Business models for charging electric vehicles considering grid limitations

Growing wind and solar power in the Nordic power system tighten balancing needs and strain distribution capacity; hydropower alone cannot absorb this variability. Increased adoption of electric vehicles (EVs) offers an additional balancing resource, since EVs provide a large, distributed battery resource. This research develops technical and market-based tools to efficiently use EV flexibility to balance the grid through controlled charging, ancillary services, and local congestion management. First, residential charging models with Monte Carlo simulations show that grid-aware coordination prevents overloads and substantially lowers EV-owner costs, deferring grid reinforcement.
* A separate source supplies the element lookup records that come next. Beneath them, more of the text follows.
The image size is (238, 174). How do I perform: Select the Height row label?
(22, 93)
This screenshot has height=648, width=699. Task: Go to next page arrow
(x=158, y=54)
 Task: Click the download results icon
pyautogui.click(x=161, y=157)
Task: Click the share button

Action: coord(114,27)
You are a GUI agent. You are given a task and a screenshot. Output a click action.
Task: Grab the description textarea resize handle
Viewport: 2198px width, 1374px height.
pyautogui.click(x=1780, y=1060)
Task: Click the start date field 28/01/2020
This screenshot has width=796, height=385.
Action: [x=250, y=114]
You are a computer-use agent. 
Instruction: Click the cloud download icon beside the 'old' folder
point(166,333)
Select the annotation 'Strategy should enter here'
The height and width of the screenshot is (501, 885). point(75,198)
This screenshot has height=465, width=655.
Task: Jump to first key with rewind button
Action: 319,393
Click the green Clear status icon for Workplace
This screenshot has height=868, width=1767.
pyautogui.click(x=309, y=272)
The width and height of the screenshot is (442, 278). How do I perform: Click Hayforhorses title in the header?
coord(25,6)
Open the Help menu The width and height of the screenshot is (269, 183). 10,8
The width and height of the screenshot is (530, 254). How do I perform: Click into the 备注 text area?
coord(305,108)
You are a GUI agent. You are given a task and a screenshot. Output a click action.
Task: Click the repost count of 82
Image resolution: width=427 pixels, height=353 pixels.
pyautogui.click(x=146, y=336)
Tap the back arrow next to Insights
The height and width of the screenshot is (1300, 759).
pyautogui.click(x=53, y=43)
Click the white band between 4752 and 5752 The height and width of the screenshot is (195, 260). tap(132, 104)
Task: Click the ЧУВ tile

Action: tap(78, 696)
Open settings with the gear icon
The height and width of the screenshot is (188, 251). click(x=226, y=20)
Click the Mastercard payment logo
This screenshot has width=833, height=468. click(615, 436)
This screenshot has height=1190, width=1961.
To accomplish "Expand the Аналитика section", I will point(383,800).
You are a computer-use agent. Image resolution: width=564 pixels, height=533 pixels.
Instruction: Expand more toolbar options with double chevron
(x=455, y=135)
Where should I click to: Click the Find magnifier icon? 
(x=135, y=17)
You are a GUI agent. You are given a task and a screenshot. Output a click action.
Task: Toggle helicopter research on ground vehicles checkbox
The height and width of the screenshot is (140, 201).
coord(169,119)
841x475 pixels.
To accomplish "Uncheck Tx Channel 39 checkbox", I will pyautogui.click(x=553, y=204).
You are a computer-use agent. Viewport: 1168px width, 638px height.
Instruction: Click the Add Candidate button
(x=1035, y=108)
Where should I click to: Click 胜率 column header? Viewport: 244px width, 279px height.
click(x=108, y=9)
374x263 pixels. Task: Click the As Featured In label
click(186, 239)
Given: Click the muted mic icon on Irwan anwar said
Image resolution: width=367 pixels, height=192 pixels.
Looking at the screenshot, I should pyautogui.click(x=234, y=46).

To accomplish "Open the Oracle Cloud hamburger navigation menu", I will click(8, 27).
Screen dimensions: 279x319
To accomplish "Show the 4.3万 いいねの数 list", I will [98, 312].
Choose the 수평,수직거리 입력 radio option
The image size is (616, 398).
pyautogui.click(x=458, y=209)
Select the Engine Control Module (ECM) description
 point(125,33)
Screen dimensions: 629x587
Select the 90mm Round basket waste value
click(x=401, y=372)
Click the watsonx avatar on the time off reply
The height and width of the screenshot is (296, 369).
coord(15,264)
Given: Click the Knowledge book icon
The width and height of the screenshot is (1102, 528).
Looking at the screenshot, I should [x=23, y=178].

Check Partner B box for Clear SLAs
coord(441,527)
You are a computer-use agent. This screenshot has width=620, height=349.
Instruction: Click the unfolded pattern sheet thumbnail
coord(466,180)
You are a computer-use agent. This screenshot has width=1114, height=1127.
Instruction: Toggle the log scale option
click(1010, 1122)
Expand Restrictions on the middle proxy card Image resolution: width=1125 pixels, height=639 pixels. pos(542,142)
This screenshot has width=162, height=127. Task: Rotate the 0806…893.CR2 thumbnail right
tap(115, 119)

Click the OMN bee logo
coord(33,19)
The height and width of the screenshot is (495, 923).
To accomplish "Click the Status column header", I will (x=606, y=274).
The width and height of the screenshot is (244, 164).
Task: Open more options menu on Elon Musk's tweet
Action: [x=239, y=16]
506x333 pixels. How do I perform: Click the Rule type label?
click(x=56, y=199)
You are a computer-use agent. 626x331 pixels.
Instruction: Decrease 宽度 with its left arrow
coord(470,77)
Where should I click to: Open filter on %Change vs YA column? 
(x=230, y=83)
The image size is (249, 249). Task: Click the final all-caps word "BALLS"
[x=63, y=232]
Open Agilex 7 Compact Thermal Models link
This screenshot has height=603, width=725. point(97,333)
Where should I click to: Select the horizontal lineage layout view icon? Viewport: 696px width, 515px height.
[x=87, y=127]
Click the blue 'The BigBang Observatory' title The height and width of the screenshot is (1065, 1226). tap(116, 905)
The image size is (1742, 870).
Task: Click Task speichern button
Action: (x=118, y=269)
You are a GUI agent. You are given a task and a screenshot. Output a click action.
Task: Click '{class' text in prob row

Second, a mixed integer linear programming-based aggregator-planning framework optimizes participation in ancillary-service markets under uncertainties, improving grid utilization and economics. Third, an extended review of over 100 studies synthesizes business-model innovations for EV charging and identifies gaps in degradation remuneration, revenue sharing, and stakeholder coordination. Fourth, an optimization model for an energy hub that consists of battery energy storage and heavy-duty EV charging shows profitable operations within grid constraints while providing ancillary services. Finally, an aggregator planning model combining controlled charging with simplified and detailed battery degradation models achieves profitable operation and significant owner cost reductions, highlighting the need for fair degradation compensation and tariff-aligned pricing. Future work will quantify the trade-off between grid reinforcement and EV flexibility for optimal grid planning and validate the models on Swedish feeders with more realistic data and test systems.